Slashdot Mirror


1.7 Billion Digits Of Pi On CD

H0ek writes "Not that there is any use for this whatsoever, but there is a torrent available for 1.7 billion digits of pi on a CD. The data is everything after the '3.' on one line, bzipped. There are a couple of the Cygwin tools on the disk as well as source for a small search tool (because grep just didn't cut it this time). Inside the ISO there's links to the source of the data, in case you want the rest of the 4.2 billion digits available. Wear your geek badge with pride! Be the first kid on your block to have the entire set!"

2 of 202 comments (clear)

  1. No 3? by SilkBD · · Score: 5, Funny
    The data is everything after the '3.' on one line, bzipped.

    What? They couldn't fit the '3' on the disc???

    --
    00101010
  2. Re:Shouldn't compress well by slamb · · Score: 5, Interesting
    At first, I was thrown off by the idea of compressing something like pi, as it shouldn't compress. The answer is that they're storing ASCII decimal digits, which require less than 4 bits per number, instead of 8. So you should get at least a 50% compression ratio, which would be 850 million bytes. But it's actually 3.something bits of information per byte, so they're able to fit it on a CD. I would be surprised if bzip could do any better than that.

    I had the same thought. To put it in dirt-simple terms, they're only using 10 out of the 256 possible values in every byte, due to the ASCII encoding. This is how bzip2 is able to find any redundancy; pi itself has none.[*]

    So the best compression ratio (just compressed size/uncompressed size, right? so lower is better) is ln(10) / ln(256) = 41.5%. On a 700 MiB CD with no filesystem and nothing but pi, this means 700 * 2^20 / ln(256) * ln(10) = 1.77 billion digits (1767655840, with almost room for one more).

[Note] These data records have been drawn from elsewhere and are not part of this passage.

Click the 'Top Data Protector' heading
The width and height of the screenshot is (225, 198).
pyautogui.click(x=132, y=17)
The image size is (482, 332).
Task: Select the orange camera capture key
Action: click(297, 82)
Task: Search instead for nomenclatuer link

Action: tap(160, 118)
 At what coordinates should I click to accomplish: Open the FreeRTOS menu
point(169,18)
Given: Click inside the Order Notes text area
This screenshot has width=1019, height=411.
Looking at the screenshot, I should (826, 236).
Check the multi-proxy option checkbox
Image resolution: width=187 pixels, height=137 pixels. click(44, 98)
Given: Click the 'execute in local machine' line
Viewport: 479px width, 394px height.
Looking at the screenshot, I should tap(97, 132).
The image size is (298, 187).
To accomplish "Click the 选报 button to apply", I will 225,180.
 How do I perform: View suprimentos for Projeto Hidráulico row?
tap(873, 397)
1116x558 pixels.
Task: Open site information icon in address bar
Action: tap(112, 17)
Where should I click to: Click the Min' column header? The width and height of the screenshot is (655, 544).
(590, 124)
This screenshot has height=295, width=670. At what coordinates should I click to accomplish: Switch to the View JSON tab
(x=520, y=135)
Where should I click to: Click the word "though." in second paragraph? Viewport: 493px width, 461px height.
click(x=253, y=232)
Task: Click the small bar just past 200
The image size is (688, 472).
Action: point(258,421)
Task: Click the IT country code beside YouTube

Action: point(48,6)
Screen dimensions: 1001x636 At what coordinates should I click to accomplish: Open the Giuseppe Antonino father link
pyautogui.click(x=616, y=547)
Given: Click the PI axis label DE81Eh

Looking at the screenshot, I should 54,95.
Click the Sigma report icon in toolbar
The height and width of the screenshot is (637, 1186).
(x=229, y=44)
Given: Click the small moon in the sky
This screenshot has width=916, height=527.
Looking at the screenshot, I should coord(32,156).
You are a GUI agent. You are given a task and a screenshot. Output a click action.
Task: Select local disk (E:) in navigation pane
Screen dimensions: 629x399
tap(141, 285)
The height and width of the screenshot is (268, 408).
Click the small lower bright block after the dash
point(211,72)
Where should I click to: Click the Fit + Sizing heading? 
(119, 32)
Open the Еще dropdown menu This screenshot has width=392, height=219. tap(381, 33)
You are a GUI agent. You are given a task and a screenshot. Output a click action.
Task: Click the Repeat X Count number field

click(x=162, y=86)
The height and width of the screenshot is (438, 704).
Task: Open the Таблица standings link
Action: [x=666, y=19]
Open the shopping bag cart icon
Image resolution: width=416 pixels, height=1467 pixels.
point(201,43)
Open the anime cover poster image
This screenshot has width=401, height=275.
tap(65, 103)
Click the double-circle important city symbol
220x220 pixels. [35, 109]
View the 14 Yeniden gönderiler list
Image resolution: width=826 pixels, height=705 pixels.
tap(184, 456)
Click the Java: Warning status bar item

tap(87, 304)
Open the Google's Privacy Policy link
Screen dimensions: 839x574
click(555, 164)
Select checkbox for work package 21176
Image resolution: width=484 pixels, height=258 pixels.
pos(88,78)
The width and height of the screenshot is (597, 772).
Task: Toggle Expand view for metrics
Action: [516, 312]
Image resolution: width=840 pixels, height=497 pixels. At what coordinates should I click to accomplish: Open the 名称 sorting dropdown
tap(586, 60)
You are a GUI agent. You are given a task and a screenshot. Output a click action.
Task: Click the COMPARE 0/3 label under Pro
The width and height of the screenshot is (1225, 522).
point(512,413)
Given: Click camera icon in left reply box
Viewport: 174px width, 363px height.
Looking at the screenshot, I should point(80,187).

    You'd do better than bzip2 by just using fixed blocks of N bytes to represent M digits. (Larger choices would get you closer to that best ratio; lower choices would less work to decode each block, which might make seeking more practical and reduce memory requirements.) This would be superior to bzip2 in that it'd get somewhat better compression, use a lot less CPU time, and be seekable. You could encode and decode with a one-line Perl script.

    [*] - I suppose you could simply include the algorithm they used to generate the digits...but it'd take a long time to run, negating the whole point of putting pi on a CD.